:: Activity ::
The lines from the one holding "Image resolution: width=653" to the final line of the listing below are to be duplicated exactly, with both ends included and pictures omitted.

:: Information ::

--- START ---

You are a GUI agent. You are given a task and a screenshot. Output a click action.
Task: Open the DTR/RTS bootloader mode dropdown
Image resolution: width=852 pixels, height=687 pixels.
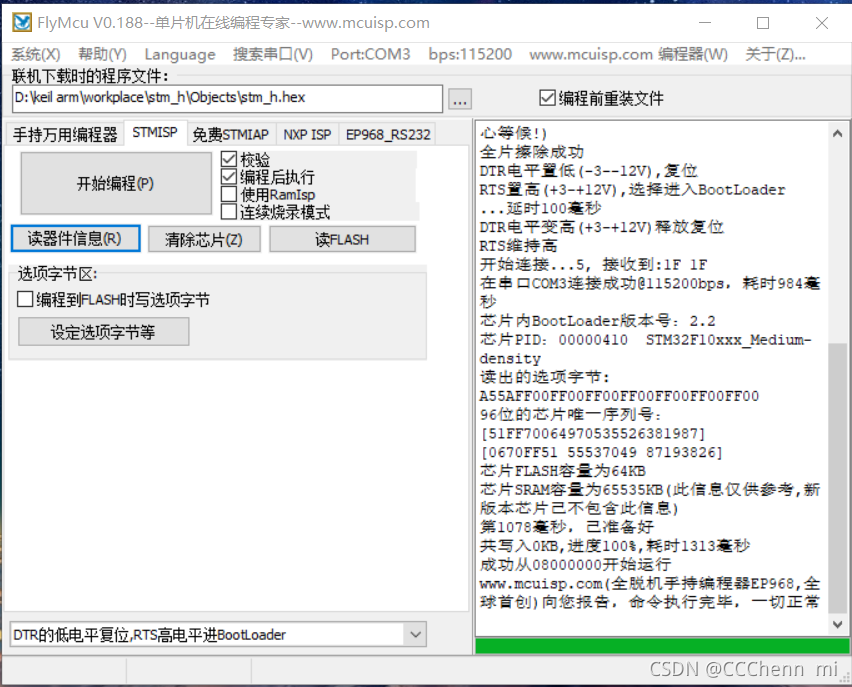(x=415, y=634)
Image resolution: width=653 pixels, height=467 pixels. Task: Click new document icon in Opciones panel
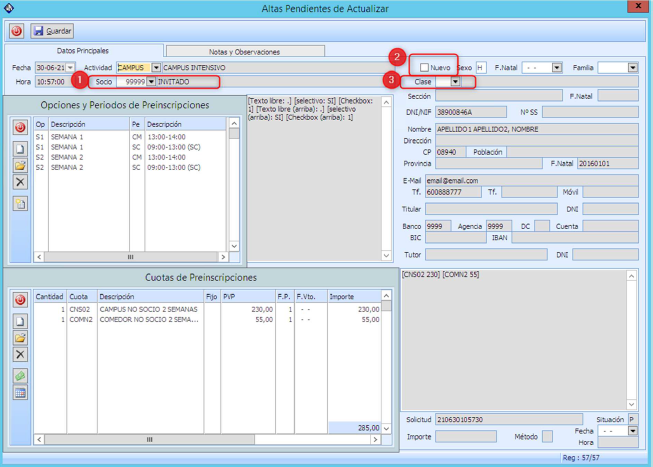pyautogui.click(x=20, y=147)
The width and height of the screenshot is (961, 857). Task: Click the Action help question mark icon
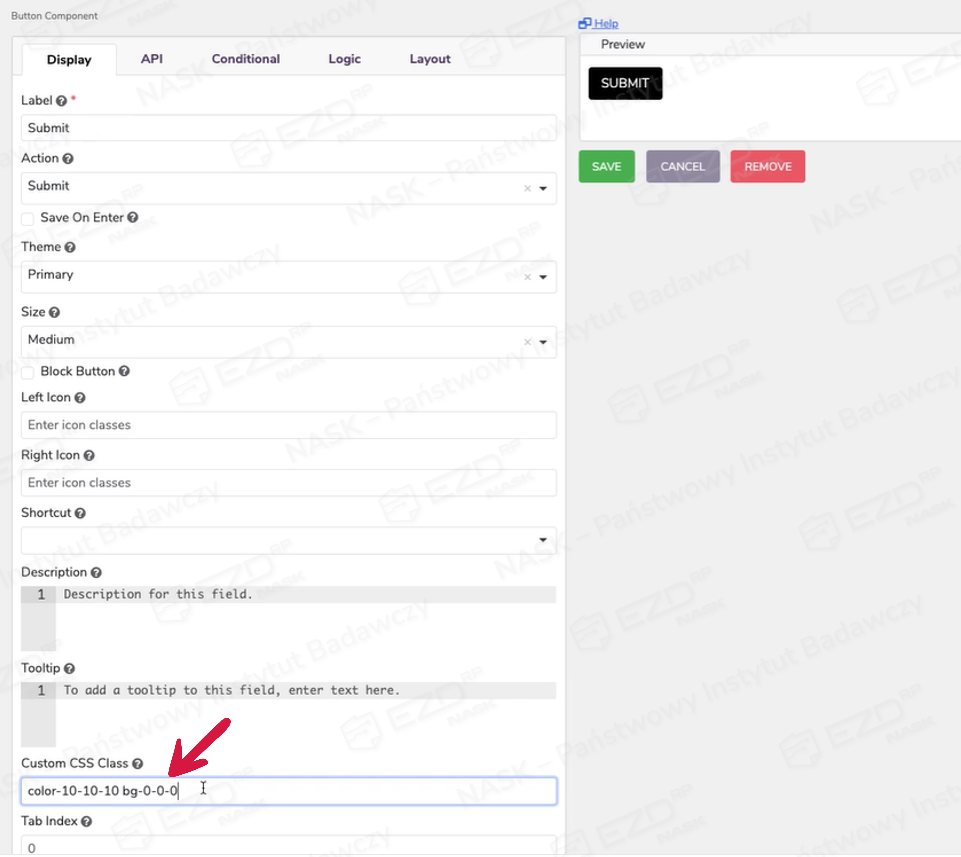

--- END ---

:: Result of this exercise ::
Image resolution: width=653 pixels, height=467 pixels. Task: Click new document icon in Opciones panel
pyautogui.click(x=20, y=147)
The width and height of the screenshot is (961, 857). Task: Click the Action help question mark icon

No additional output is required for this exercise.